Sob o efeito do morar: Morgana Souto Maior entre raízes, memórias e contemporaneidade

Por: Sarah Cristinne Firmino

FOTO: Equipe Tocaia

Caro leitor, acredito que por muitas vezes na vida você já ouviu que “morar” é mais do que habitar uma casa. É experimentar um espaço como território de afeto, de identidade e de memória. O antropólogo francês Marc Augé, lembra que os lugares são constituídos por história e relações, enquanto os “não-lugares” se configuram como espaços de passagem, sem vínculos duradouros. Talvez pouco reflitamos sobre a influência que as nossas raízes (os lugares de onde viemos) exercem sobre os nossos frutos (os nossos gostos, influências, sentimentos e ações).

E uma ótima oportunidade de pararmos para refletir sobre esse entrelaçamento entre permanência e trânsito, entre memória e atualidade, é na exposição “Sob o Efeito do Morar”, da artista Morgana Souto Maior, disponível até o dia 14 de setembro no SESI Museu Digital, em Campina Grande.

Nascida em Campina Grande, Morgana iniciou sua trajetória pela arquitetura, área na qual se formou antes de assumir plenamente a linguagem das artes visuais. O olhar arquitetônico ainda permeia sua obra: a preocupação com escala, espacialidade, cores e a relação entre corpo e ambiente é perceptível em cada instalação ou pintura.

Sua carreira ganhou corpo no Rio de Janeiro, onde viveu por anos, dialogando com uma cena artística mais ampla. A partir daí, expandiu-se internacionalmente: participou de mostras coletivas e individuais, chegando a expor no Carrossel do Louvre, em Paris: um espaço de circulação de artistas do mundo inteiro. Essa experiência global, porém, não a afastou de sua terra. Ao contrário: reforçou a necessidade de voltar às origens. Ao seu lugar.

“Mesmo quando expus em Paris, eu sentia que faltava minha terra me chancelar.
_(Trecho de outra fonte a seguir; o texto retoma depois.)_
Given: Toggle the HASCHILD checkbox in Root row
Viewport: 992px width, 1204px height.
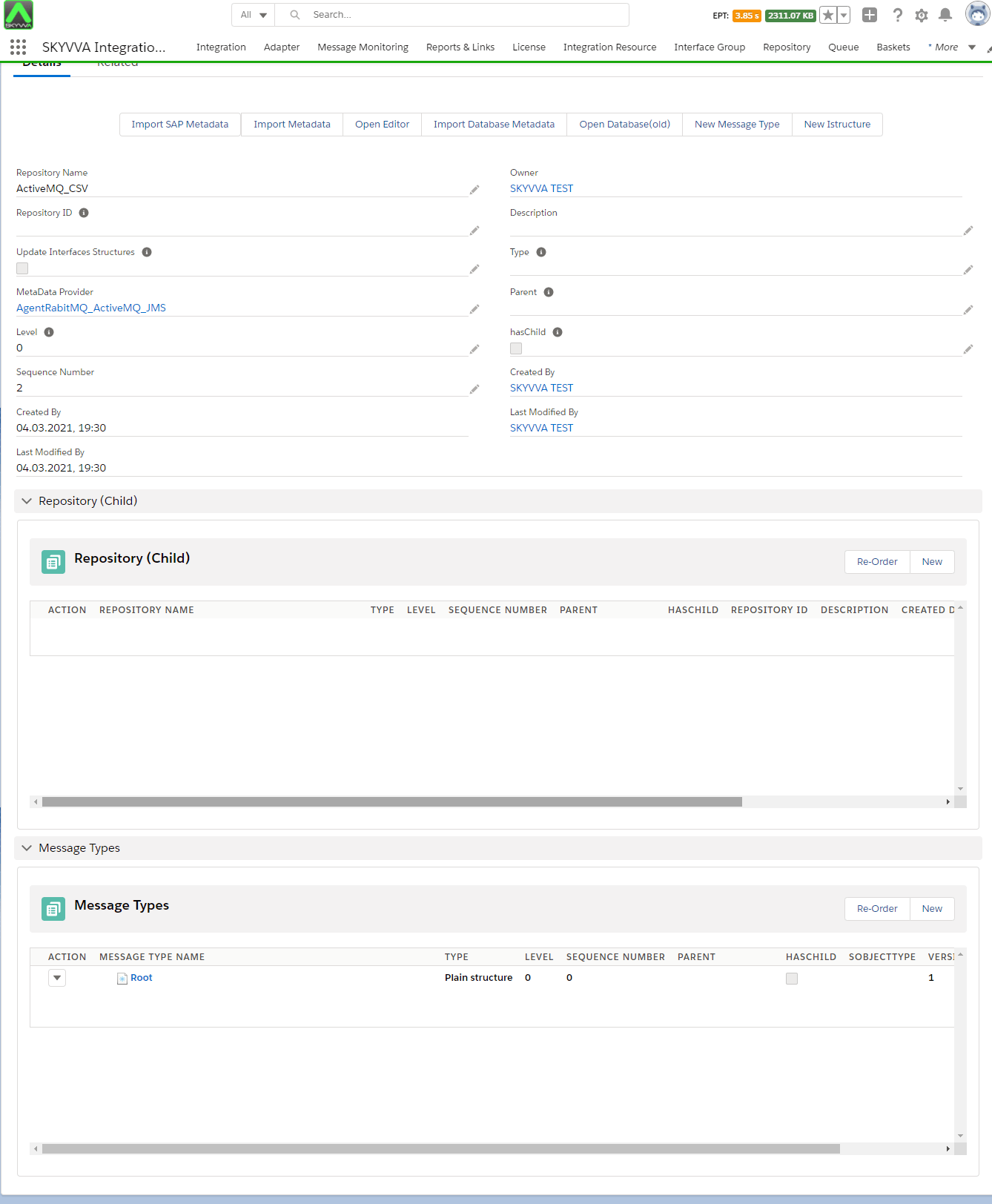Looking at the screenshot, I should pyautogui.click(x=792, y=979).
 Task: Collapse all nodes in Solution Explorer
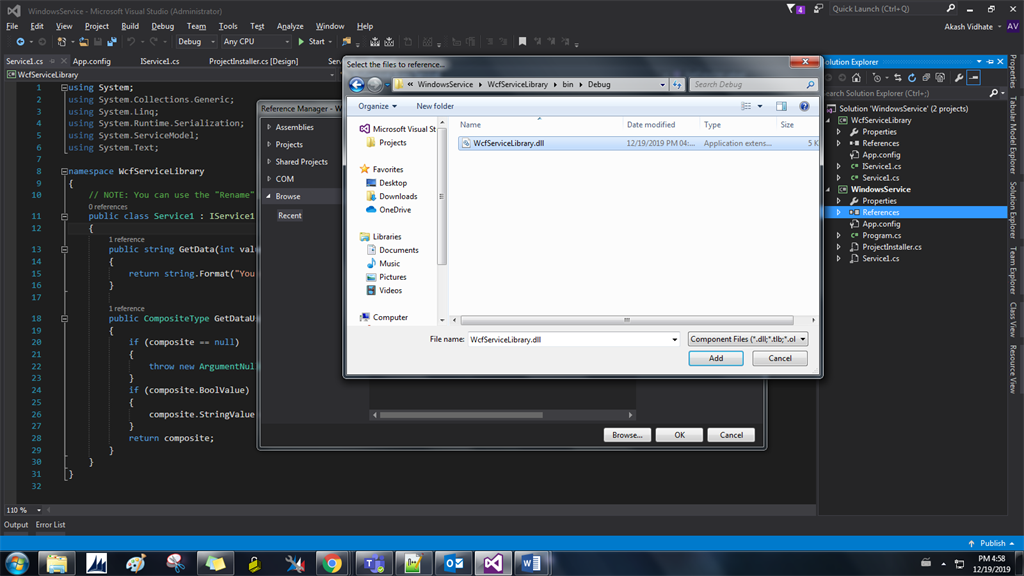[x=926, y=78]
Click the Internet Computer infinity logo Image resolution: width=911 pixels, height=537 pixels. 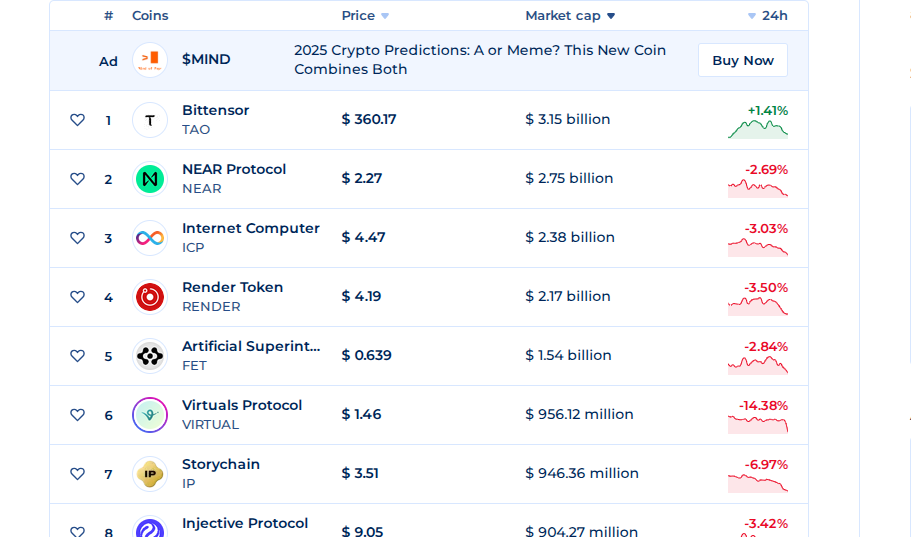tap(150, 238)
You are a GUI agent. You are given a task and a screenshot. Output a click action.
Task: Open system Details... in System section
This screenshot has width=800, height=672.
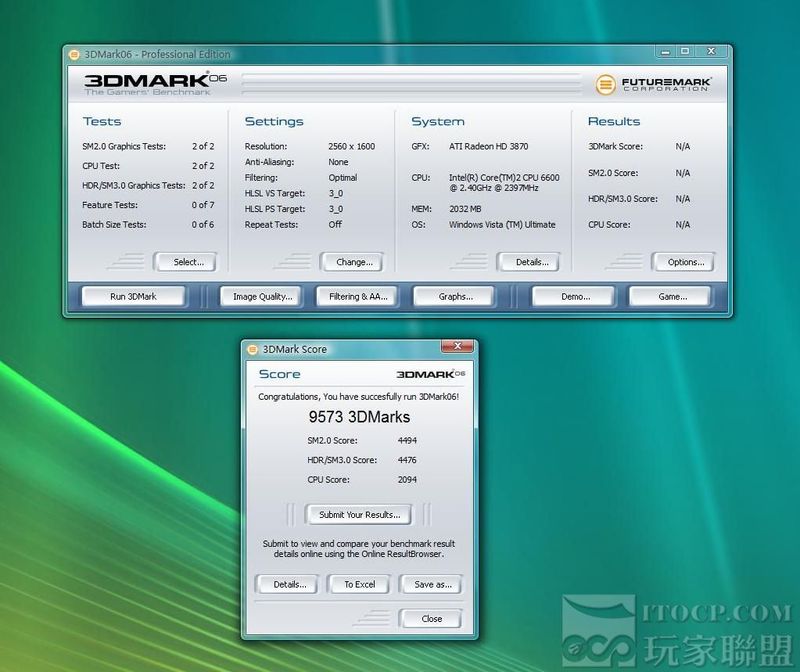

Estar em Campina é como ouvir do pai: pode ir”, conta a artista. O retorno à cidade natal não é apenas uma visita, mas um gesto de reafirmação de pertencimento e reconhecimento das raízes culturais.
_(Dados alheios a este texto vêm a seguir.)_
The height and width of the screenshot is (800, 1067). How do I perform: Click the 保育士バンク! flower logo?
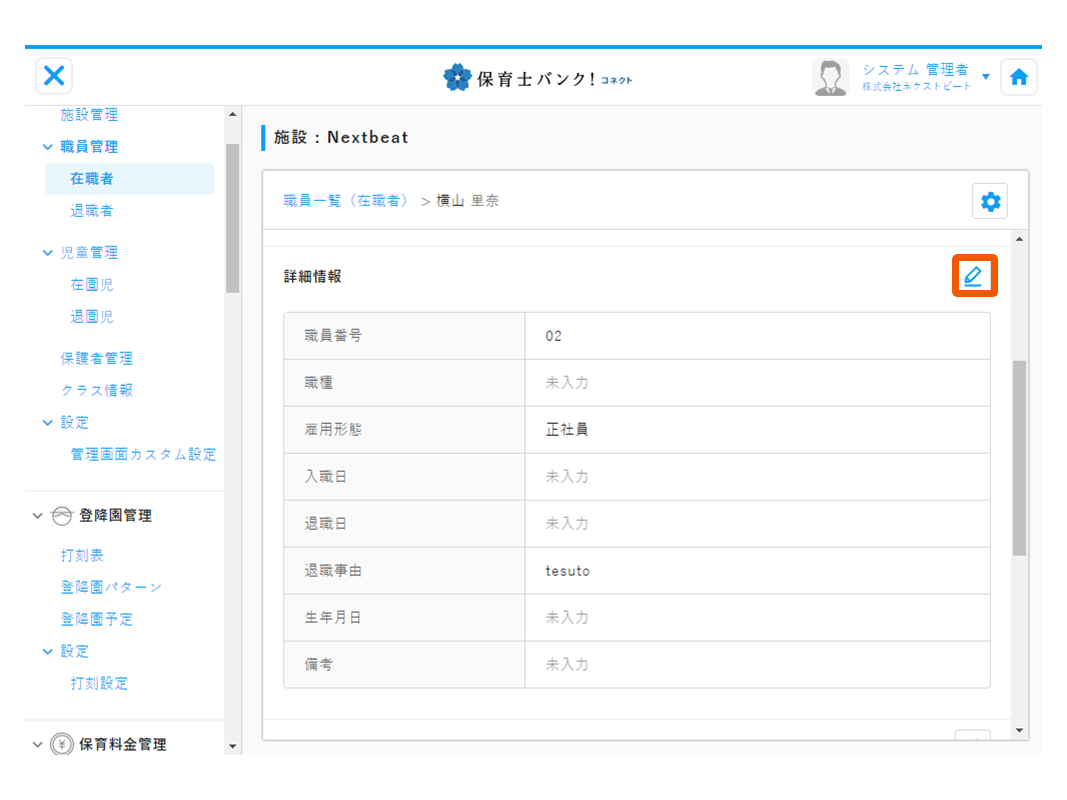(x=457, y=78)
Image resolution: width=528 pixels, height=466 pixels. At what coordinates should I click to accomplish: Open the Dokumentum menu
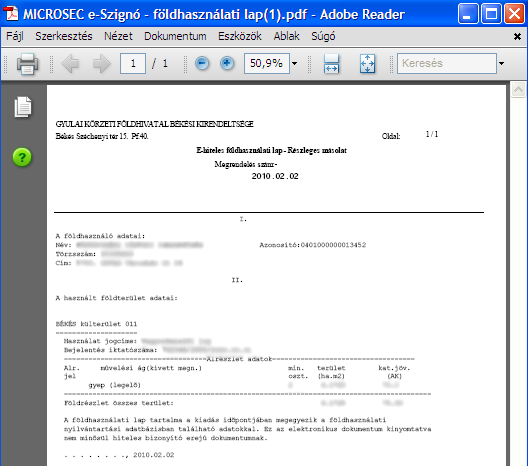175,36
Um dos signos mais fortes da obra de Morgana é a bandeirinha de São João. No início, um detalhe gráfico; depois, tornou-se sua marca pessoal. Em uma percepção aguçada, o desenho representa um “M”, que a identifica. O gesto ecoa diretamente o legado do pintor ítalo-brasileiro Alfredo Volpi, mestre das bandeirinhas, que elevou o símbolo popular à pintura erudita. Mas há uma diferença crucial: se Volpi partia do cotidiano para transformá-lo em linguagem moderna, Morgana reapropria a bandeirinha devolvendo-a ao seu território de origem: o Nordeste, onde esse signo nunca deixou de pulsar.

“Com o tempo, percebi que o meu ‘M’ era também uma bandeirinha. É um símbolo popular do Nordeste, mas também uma base, uma estrutura”, explica. Sua obra costura casas, portões, telhados e cores como se guardasse a memória coletiva nordestina.
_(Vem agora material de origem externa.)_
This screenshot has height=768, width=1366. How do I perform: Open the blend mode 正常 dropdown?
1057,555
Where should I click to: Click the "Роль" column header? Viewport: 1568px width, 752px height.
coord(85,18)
Outra dimensão forte do trabalho de Morgana que me desperta especial atenção é o acesso. Ela recusa o mito da arte intocável.

“Criou-se um mito de que a arte não pode ser tocada. Eu faço questão de permitir esse acesso. Se quiserem tocar, podem. A arte precisa estar no cotidiano das pessoas”, afirma.

E que bom ver esse movimento acontecer. Antes dessa exposição, anos atrás, Morgana fez uma intervenção nas ruas de Campina que inverteu bem esse paradigma da arte ser coisa cara, inacessível, distante. Ela levou a sua arte para a feira, para o açude de Bodocongó, para o São João, para a rua, fazendo com quê as pessoas que nunca tocaram numa obra de arte pudessem tocar, sentir, ver de perto e fazer parte. Sua produção é também um ato de democratização cultural. 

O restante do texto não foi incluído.